►
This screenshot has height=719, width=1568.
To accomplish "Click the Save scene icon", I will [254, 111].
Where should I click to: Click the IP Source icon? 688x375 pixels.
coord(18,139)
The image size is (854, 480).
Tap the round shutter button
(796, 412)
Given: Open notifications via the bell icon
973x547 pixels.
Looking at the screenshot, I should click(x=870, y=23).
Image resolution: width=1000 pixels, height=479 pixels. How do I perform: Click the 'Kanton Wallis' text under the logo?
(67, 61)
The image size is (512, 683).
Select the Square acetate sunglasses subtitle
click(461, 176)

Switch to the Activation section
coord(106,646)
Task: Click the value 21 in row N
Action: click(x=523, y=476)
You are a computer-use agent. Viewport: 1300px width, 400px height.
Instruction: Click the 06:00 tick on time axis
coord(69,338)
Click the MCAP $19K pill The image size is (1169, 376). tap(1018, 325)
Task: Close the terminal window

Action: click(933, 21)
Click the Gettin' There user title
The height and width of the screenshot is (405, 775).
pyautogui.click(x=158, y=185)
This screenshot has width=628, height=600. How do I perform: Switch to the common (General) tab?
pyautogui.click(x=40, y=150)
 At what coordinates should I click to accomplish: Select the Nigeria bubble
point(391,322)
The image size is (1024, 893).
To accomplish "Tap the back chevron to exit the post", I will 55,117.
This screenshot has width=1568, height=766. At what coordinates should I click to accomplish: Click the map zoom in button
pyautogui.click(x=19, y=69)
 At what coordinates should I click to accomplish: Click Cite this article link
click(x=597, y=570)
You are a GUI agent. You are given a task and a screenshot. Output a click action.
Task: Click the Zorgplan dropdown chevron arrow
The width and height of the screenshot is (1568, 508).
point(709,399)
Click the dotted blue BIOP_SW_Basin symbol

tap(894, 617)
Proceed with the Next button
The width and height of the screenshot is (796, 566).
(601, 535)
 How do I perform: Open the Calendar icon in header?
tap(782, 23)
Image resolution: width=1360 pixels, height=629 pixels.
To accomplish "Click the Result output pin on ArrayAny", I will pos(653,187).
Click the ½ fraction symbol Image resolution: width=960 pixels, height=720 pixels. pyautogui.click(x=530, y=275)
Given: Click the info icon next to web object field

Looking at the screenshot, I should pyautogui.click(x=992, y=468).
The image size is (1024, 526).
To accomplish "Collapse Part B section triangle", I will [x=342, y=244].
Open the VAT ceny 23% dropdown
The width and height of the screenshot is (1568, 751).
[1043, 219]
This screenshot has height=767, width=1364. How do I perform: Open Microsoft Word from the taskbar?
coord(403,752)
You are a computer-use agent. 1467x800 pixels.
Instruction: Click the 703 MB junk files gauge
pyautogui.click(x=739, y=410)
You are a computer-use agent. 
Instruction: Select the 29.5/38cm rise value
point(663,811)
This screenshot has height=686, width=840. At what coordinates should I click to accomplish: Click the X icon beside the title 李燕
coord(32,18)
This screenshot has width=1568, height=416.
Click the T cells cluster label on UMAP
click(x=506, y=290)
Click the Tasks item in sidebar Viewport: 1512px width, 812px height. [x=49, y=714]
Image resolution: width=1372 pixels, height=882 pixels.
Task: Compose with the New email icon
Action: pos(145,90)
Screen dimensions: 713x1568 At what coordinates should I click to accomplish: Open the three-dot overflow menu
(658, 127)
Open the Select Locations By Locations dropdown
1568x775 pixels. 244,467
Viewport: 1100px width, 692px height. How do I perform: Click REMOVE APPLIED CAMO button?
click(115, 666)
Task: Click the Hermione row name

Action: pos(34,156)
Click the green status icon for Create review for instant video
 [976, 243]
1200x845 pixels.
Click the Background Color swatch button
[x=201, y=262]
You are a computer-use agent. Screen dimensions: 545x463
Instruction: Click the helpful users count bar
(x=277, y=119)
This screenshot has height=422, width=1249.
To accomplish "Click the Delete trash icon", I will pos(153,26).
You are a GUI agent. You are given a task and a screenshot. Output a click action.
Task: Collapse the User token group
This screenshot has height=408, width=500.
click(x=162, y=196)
◄
[Problem requirements] Return exactly, and only, the lines above starting at the line that contains "Instruction: Click the 06:00" and ending at the line that contains "Task: Click the Zorgplan".

[Task answer]
Instruction: Click the 06:00 tick on time axis
coord(69,338)
Click the MCAP $19K pill The image size is (1169, 376). tap(1018, 325)
Task: Close the terminal window

Action: click(933, 21)
Click the Gettin' There user title
The height and width of the screenshot is (405, 775).
pyautogui.click(x=158, y=185)
This screenshot has width=628, height=600. How do I perform: Switch to the common (General) tab?
pyautogui.click(x=40, y=150)
 At what coordinates should I click to accomplish: Select the Nigeria bubble
point(391,322)
The image size is (1024, 893).
To accomplish "Tap the back chevron to exit the post", I will 55,117.
This screenshot has width=1568, height=766. At what coordinates should I click to accomplish: Click the map zoom in button
pyautogui.click(x=19, y=69)
 At what coordinates should I click to accomplish: Click Cite this article link
click(x=597, y=570)
You are a GUI agent. You are given a task and a screenshot. Output a click action.
Task: Click the Zorgplan dropdown chevron arrow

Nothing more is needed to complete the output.